James Muri survived the first half of June 4, 1942, on the strength of his Army Air Forces pilot training. That was the day of his first combat mission, and the first day of the Battle of Midway. He piloted an unwieldy B-26 twin-engine bomber through heavy anti-aircraft fire, maneuvered it close to a Japanese aircraft carrier, dropped a torpedo and pulled away into a sky filled with enemy shells just as it detonated.
He survived the second half of the day -- getting back to base with three wounded crewmen on board -- on the strength of a hunch.
Muri, who died Feb. 3 in Laurel, Mont., at 94, first had to evade the hail of anti-aircraft fire still coming from the carrier he had just attacked. His inspiration, which saved his life and the lives of his crew, was to swing around, go in low and fly straight over the carrier's deck to avoid its guns.
"The guns were all pointing out. That was the safest place to be," he said, explaining his reasoning in a 2002 interview. "I always said we could have touched down if we had lowered the gear."

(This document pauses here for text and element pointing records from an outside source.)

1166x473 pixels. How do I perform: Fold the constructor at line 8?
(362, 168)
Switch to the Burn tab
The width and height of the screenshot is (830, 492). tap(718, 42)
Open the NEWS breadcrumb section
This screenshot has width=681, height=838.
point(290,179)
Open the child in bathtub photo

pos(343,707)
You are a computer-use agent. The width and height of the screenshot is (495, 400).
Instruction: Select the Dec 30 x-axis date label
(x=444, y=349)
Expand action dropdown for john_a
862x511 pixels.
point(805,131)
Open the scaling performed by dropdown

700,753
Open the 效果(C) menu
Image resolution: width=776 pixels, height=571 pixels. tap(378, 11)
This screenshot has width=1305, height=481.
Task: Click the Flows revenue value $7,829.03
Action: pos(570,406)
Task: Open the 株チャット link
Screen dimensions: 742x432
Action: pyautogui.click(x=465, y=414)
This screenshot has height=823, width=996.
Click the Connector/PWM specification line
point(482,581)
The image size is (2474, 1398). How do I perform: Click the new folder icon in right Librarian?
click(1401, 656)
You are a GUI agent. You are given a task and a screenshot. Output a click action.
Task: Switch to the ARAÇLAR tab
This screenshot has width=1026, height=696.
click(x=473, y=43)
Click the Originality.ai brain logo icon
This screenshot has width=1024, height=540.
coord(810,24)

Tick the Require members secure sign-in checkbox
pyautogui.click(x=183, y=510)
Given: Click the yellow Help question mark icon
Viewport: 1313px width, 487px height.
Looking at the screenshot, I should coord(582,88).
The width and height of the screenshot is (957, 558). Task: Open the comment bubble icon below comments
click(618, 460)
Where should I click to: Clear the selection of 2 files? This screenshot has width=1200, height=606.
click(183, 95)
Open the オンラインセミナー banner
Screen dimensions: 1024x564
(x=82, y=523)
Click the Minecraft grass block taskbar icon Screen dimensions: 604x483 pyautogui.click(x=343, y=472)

Muri's return to his base on Midway Island was dogged by Zero fighter planes. After his two gunners were wounded, he sent his co-pilot to man the plane's anti-aircraft cannons during the long flight back.
He and his crewmen were among 42 members of the Army Air Forces awarded the Distinguished Service Cross for valor in the Battle of Midway, which was considered the decisive Pacific battle in World War II.
Muri stayed in the Army Air Forces after the war, when it became the Air Force. He trained other pilots and served in several command posts around the world, including Japan, before retiring in 1959. He later became a real estate investor. But his combat mission in the Battle of Midway was his first and last. "I don't think he minded one bit not flying another mission," said Muri's son, James. "It always surprised him a little that people even wanted to talk about it at all. I don't think he realized it was as big a deal as it turned out to be."
Zhuang Zedong, three-time world table tennis champion and a key figure in the groundbreaking "pingpong diplomacy" between China and the United States, died Sunday, China's official Xinhua News Agency reported. He was 72 and had struggled with cancer since 2008.
Zhuang won fame by presenting a gift to U.S. player Glenn Cowan, who had inadvertently boarded a bus carrying the Chinese team at the world championships in Nagoya, Japan, in 1971.
Zhuang and Cowan were photographed together, creating an international sensation at a time when China and the United States were bitter Cold War rivals.
Under orders from Chinese leader Mao Zedong, the 15-member U.S. team was then invited to China at the end of the Nagoya championships for an ice-breaking visit. Ten months later, President Richard Nixon made a surprise visit to China, leading to the establishment of diplomatic ties in 1979.
Zhuang became a favorite of Mao's wife, Jiang Qing, a member of the notorious Gang of Four.